Escaping content with htmlspecialchars (and escaping in programming in general)

A beginner’s question: I understand that the PHP function htmlspecialchars builds special output from html codes (sometimes quite long output from a very short html code).

Is the special content is what being “escaped” from the aforementioned html?

Is this a general concept for languages that work together with HTML?

Thank you!!!

1 Like

Two times you need to worry about escaping, though using prepared statements has pretty much taken care of the first - if you take advantage and use it!

When you are taking user supplied input and saving it - this usually means in a database, though if you’re writing to a file you also need to consider it.

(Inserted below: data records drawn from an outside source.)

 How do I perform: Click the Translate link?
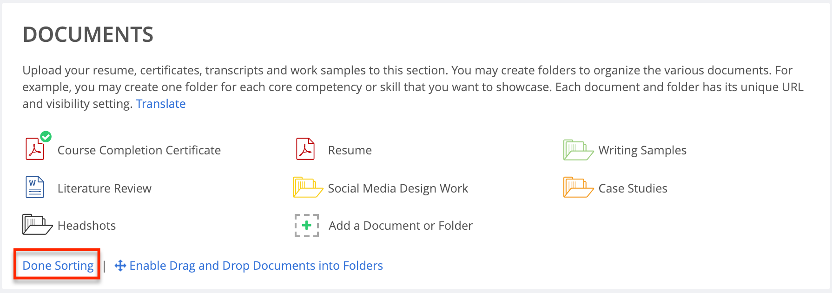point(161,104)

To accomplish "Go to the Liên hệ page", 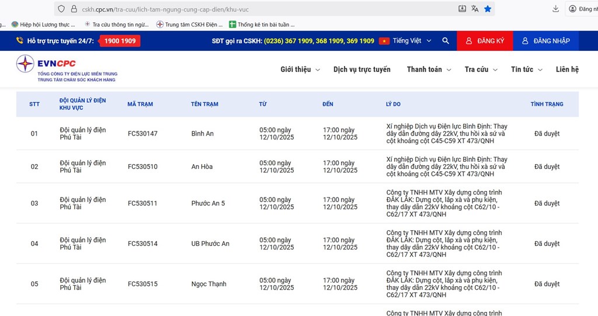I will click(x=566, y=70).
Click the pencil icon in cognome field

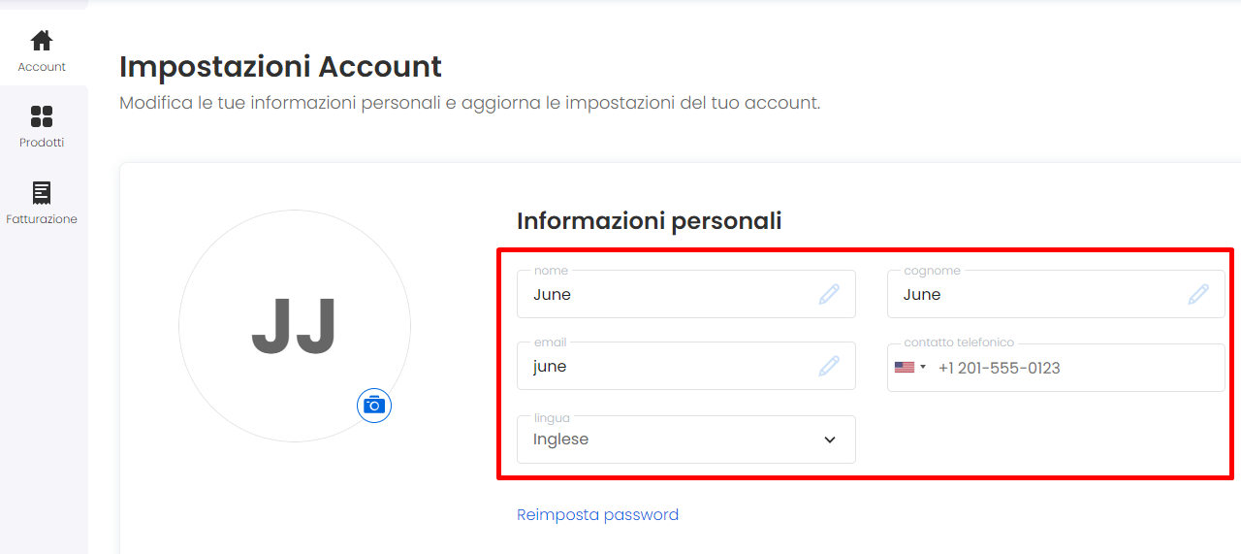(1199, 294)
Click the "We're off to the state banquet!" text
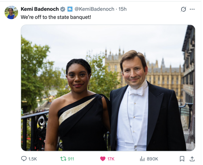This screenshot has width=203, height=165. coord(56,17)
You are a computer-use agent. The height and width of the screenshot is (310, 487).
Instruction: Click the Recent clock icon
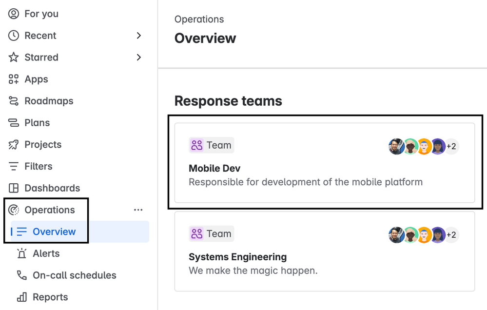[14, 36]
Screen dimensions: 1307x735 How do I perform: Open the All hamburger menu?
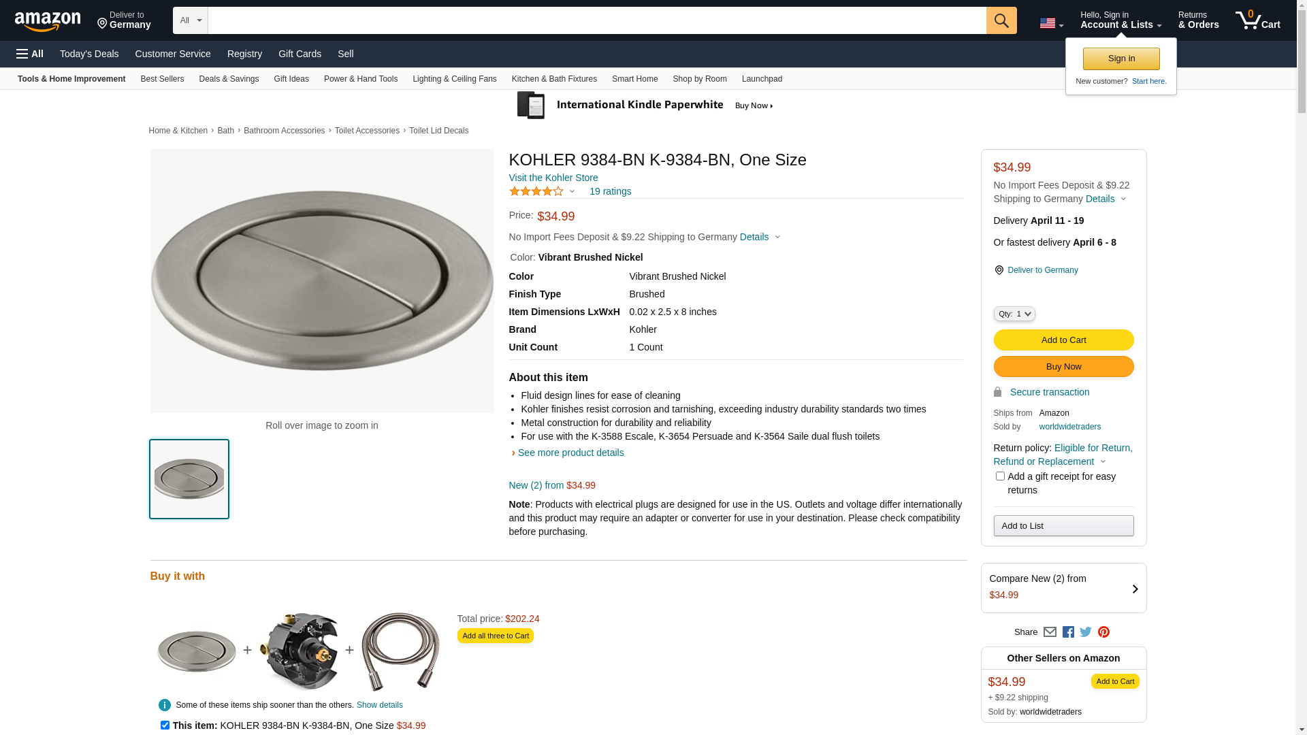tap(30, 54)
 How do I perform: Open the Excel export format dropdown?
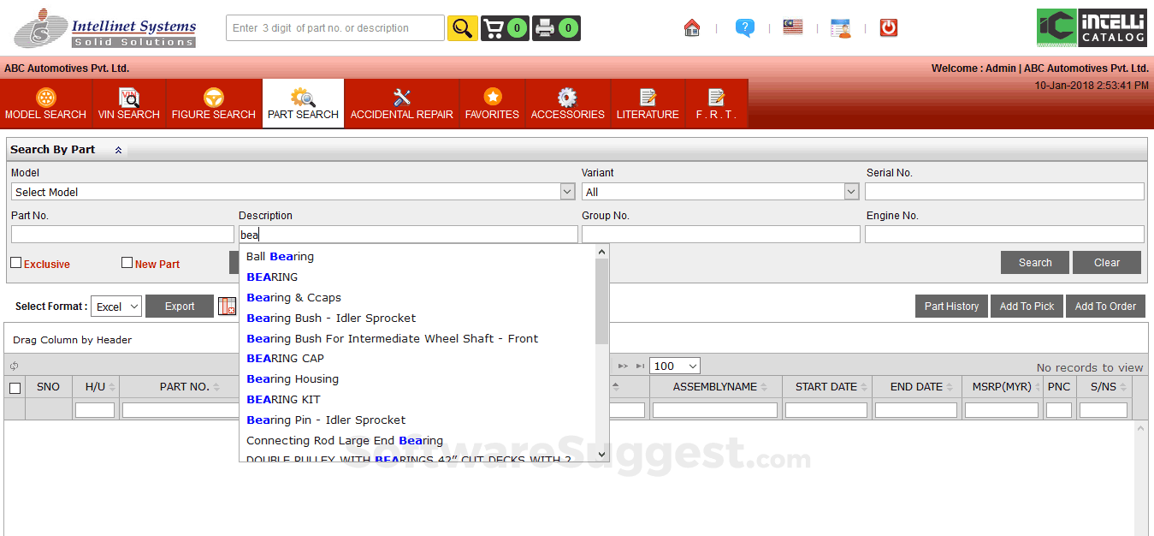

And whenever you output the saved input.

For example, say I’m writing last names to a CSV file that uses single quote marks as the enclosure eg.

‘Smith’, ‘Jones’, ‘Skywalker’, ‘Fett’

What happens when Paul O’Brien enters his name?
‘Smith’, ‘Jones’, ‘Skywalker’, ‘Fett’, ‘Paul O’

Say I have a forum that display examples of HTML code and someone submits
<script>alert("Ha hah")</script>

If it wasn’t escaped there would be a few people not laughing.

Take a look at this post in view-source and you’ll see

<code>&lt;script&gt;alert("Ha hah")&lt;/script&gt;</code>
1 Like

It is a very general concept.

Any escaping is an output function that examines data that is about to be jumbled with code and converts any character that could be misinterpreted as code into something that means the same thing but will not be misinterpreted as code.

In each case escaping is specific to the type of code you are jumbling the data with.For example with HTML two characters that can be valid in your data ut which would be misinterpreted as part of the HTML code are < and & and so these need to be escaped to &lt; and &amp; respectively so that they will display correctly within the HTML.

Most times a way is provided to keep the code and data separate so that it is unnecessary to escape the data to prevent it being misinterpreted as code - escaping only needs to be done when they can’t be kept separate.

1 Like

This topic was automatically closed 91 days after the last reply. New replies are no longer allowed.